>> start Supplied data
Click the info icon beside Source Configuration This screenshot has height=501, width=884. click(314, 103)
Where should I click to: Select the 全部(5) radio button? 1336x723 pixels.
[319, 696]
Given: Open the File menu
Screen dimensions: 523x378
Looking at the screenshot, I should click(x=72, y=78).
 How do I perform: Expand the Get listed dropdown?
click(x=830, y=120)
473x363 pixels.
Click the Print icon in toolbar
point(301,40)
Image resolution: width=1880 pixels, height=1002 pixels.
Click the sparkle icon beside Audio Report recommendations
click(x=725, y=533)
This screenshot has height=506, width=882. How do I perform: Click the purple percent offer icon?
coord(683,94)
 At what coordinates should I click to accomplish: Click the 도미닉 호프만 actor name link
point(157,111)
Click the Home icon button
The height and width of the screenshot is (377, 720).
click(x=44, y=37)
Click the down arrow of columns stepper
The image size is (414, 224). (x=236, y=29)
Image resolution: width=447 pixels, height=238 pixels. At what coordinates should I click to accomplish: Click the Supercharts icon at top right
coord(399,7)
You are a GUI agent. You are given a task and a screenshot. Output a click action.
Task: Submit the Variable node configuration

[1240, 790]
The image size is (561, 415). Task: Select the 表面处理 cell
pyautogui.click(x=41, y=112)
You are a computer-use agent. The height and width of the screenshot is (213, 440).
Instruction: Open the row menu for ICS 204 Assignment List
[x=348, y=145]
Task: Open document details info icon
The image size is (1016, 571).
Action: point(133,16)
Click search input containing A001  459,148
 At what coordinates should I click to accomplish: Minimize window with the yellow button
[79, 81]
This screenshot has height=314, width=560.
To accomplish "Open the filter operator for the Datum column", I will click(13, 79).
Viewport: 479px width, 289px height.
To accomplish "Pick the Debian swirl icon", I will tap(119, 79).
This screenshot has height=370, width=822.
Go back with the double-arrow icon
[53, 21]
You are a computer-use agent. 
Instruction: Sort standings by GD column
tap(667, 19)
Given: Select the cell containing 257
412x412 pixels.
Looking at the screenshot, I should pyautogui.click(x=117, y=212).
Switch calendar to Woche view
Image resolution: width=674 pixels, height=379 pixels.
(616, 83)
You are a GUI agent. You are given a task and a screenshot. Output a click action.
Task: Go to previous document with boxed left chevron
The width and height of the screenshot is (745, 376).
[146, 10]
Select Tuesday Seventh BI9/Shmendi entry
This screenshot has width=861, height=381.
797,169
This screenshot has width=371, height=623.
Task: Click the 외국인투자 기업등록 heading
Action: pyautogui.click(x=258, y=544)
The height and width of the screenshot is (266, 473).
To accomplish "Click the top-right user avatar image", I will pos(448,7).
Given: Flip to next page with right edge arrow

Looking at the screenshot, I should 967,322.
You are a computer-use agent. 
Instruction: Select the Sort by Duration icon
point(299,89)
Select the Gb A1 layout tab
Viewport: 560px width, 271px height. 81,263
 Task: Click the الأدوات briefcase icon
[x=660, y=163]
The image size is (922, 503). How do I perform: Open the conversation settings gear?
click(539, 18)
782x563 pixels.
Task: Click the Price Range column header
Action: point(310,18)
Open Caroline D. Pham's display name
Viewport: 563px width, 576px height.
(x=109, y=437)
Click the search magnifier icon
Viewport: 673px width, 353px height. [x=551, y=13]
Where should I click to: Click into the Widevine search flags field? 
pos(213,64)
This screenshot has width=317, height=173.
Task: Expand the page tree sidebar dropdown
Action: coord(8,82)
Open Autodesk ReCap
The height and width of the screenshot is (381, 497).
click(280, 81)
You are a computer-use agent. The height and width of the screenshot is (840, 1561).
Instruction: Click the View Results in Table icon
>> end Supplied data
● **Stated exercise**: Please copy the lines of the data listing above without any change, starting at the line that contains "Image resolution: width=1880" and ending at the line that contains "coord(399,7)", with both of those lines included.

● **Answer to the task**:
Image resolution: width=1880 pixels, height=1002 pixels.
Click the sparkle icon beside Audio Report recommendations
click(x=725, y=533)
This screenshot has height=506, width=882. How do I perform: Click the purple percent offer icon?
coord(683,94)
 At what coordinates should I click to accomplish: Click the 도미닉 호프만 actor name link
point(157,111)
Click the Home icon button
The height and width of the screenshot is (377, 720).
click(x=44, y=37)
Click the down arrow of columns stepper
The image size is (414, 224). (x=236, y=29)
Image resolution: width=447 pixels, height=238 pixels. At what coordinates should I click to accomplish: Click the Supercharts icon at top right
coord(399,7)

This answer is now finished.